Hello everyone! I'm hitting an issue efficiently accessing data in an EArray.
I have an EArray with chunk size (5000, 2, 255, 200), with the first axis being the main (extensible) axis. I am using these big chunks because I intend to shuffle elements. I don't need truly random access into the file, but I'd like to shuffle, say, 5000 elements together before moving on to the next chunk.
Accessing a single element takes about 1.5 seconds. That doesn't surprise me as a time to load and decompress one 2 GB chunk.
Accessing a slice of hundreds of elements also takes about 1.5 seconds. Again, no surprise: once the chunk is decompressed, grabbing a bigger slice of it doesn't take much time.

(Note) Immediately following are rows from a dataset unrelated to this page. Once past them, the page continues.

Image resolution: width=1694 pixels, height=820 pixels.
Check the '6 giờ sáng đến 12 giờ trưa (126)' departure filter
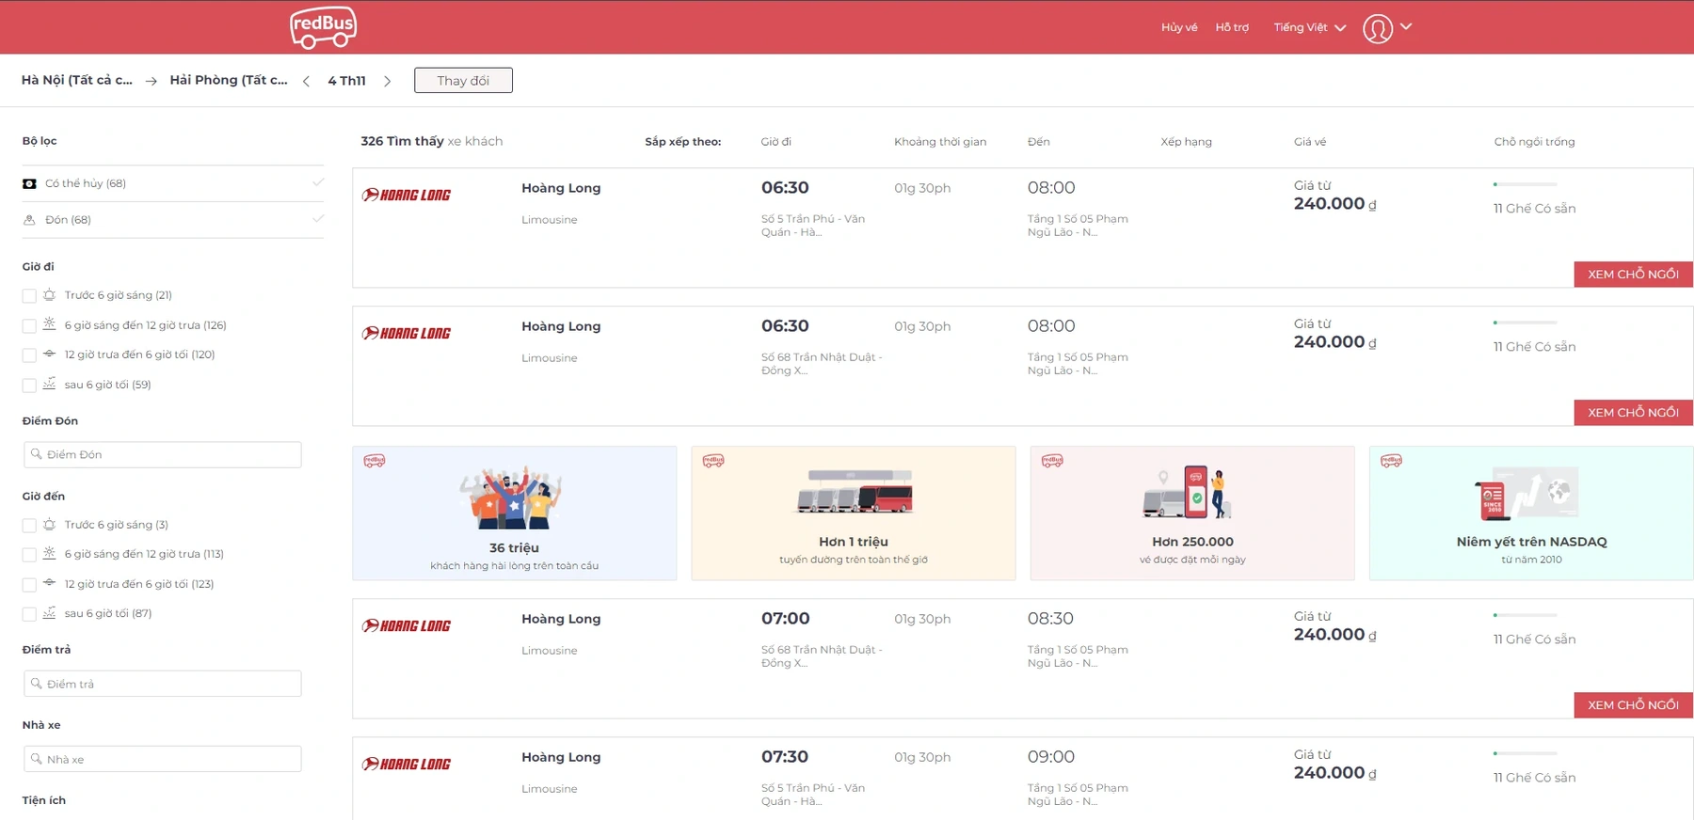click(x=29, y=326)
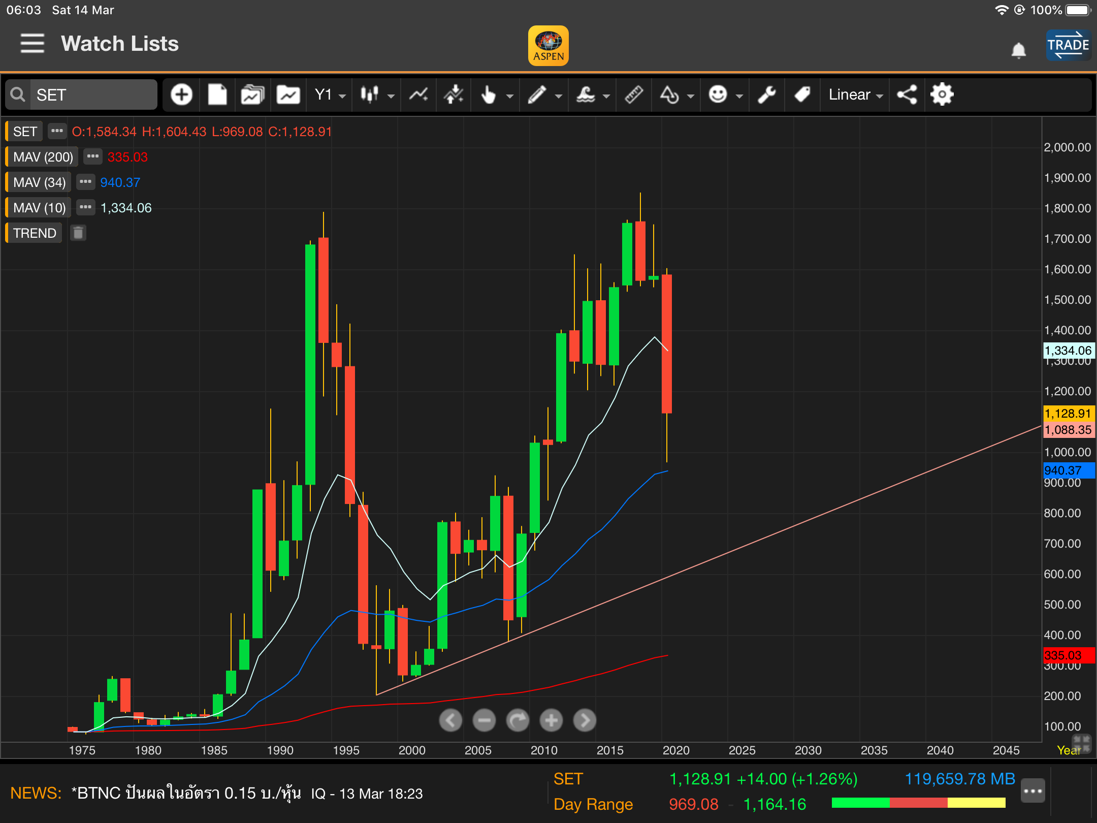1097x823 pixels.
Task: Click the wrench tools icon
Action: click(x=766, y=94)
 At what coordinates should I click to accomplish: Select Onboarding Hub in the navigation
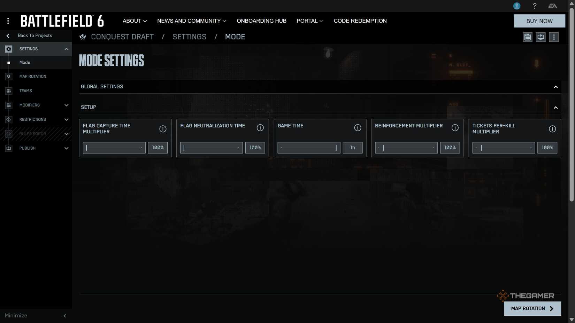[x=261, y=21]
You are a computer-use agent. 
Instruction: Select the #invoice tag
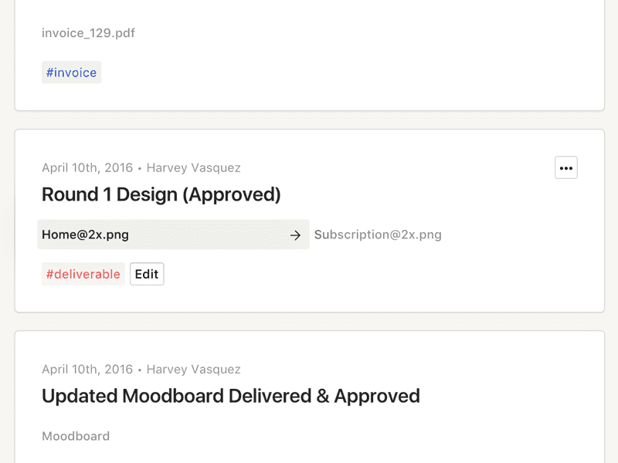(x=71, y=73)
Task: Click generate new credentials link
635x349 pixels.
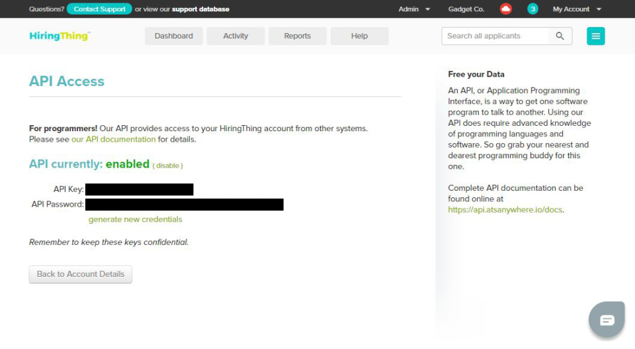Action: 135,219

Accessing a single element twice takes 3 seconds. That is:
array[0]
array[0]
takes twice as long as
array[0]
This looks to me like a caching issue. The chunk is decompressed on the first access, then dropped from memory so it needs to be reloaded and decompressed again.
If this is a caching issue, what do I need to do to change that? Opening the file with:
pytables.open_file(path, 'r',CHUNK_CACHE_SIZE=3_000_000_000)
doesn't do the trick. Is there something else required to ensure at least one chunk is kept in memory? Is there any way I can confirm whether the cache contains chunks, besides inferring that it doesn't from the above timing exercise?
Thanks,
Jason